++++ Text passage

# Freenas 0.7 As A Network Gateway



## bsdlight (Nov 13, 2012)

Resp Friends,

I am using FreeNAS 0.7 as a central storage. I want this machine to use as a internet gateway. I am new to FreeBSD is it possible to use this machine as a internet gateway using NATD and DNSMASQ? (In freenas ip forwarding is not enabled by default). So I am trying to use NATD and DNSMASQ. Kindly guide me how to enable IP forwarding on this machine.


----------



## SirDice (Nov 13, 2012)

[thread=7290]Topics about PC-BSD | *FreeNAS* | NAS4Free | DesktopBSD | m0N0WALL | pfSense | kFreeBSD[/thread]


----------



## bsdlight (Nov 13, 2012)

Thaks SirDice,

You inspired me for study..
I will try to solve this problem myself..
Will you allow me to post solution ? 
It will help peoples to improve there knowledge.

Next point "WHY I ASKED THIS QUESTION IN THIS FORUM? Instead of FreeNas" --> Reason is this forum is really good than other forums..

Thanks


----------



## throAU (Nov 14, 2012)

bsdlight said:
			
		

> Next point "WHY I ASKED THIS QUESTION IN THIS FORUM? Instead of FreeNas" --> Reason is this forum is really good than other forums..
> 
> Thanks




Be that as it may, FreeNAS is NOT FreeBSD.

++++++++
++++ Recorded data

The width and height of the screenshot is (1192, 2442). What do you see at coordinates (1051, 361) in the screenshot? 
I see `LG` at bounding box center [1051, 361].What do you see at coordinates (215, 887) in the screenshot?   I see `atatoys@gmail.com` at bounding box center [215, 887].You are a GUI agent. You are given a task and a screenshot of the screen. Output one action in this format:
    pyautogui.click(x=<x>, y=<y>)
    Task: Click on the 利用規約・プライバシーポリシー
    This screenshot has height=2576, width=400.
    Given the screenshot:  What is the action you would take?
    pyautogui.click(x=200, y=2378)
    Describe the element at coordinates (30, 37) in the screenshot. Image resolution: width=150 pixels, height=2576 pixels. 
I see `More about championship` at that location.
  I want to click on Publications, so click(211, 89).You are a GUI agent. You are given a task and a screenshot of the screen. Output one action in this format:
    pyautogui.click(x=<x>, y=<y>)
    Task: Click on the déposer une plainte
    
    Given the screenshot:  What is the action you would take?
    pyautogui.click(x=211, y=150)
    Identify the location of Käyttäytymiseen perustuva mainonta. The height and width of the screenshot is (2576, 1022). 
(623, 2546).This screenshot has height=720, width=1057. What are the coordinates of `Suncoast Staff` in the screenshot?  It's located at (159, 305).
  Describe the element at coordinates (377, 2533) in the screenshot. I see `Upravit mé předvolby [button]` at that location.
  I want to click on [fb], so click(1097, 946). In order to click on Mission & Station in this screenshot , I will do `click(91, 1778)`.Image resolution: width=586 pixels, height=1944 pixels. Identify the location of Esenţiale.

++++++++

__Exercise requirements__
• a. In the FreeNAS gateway thread, which two tools does bsdlight plan to use to turn the machine into an internet gateway?
• b. Decide whether each statement agrees with the FreeNAS gateway thread, answering yes or no and quoting the deciding words: (i) IP forwarding is enabled by default in FreeNAS. (ii) bsdlight uses FreeNAS 0.7 as central storage. (iii) throAU states that FreeNAS is FreeBSD.
• c. Pick up the FreeNAS gateway thread after its final sentence and keep it going.

__Responses for each task__
• a. NATD and DNSMASQ.

• b.
(i) No: "In freenas ip forwarding is not enabled by default"
(ii) Yes: "I am using FreeNAS 0.7 as a central storage."
(iii) No: "FreeNAS is NOT FreeBSD."

• c.
As a FreeNAS user myself, I have 2 suggestions:

- upgrade to a more recent release before considering sticking it directly on the internet.  0.7 is ancient and will no doubt have multiple vulnerabilities in it
- if you want to run multiple non-nas services that can't be done with the new FreeNAS plugin architecture in 8.2 onwards, I'd recommend switching to FreeBSD.  The beauty of FreeNAS is that is an appliance that can be pointed at some disks and work out of the box, easily upgrade between releases, etc.  If you're going to customize it significantly, you ARE going to kill a number of those benefits.  You'll end up with a unique machine that no one can easily support.


----------



## bsdlight (Nov 28, 2012)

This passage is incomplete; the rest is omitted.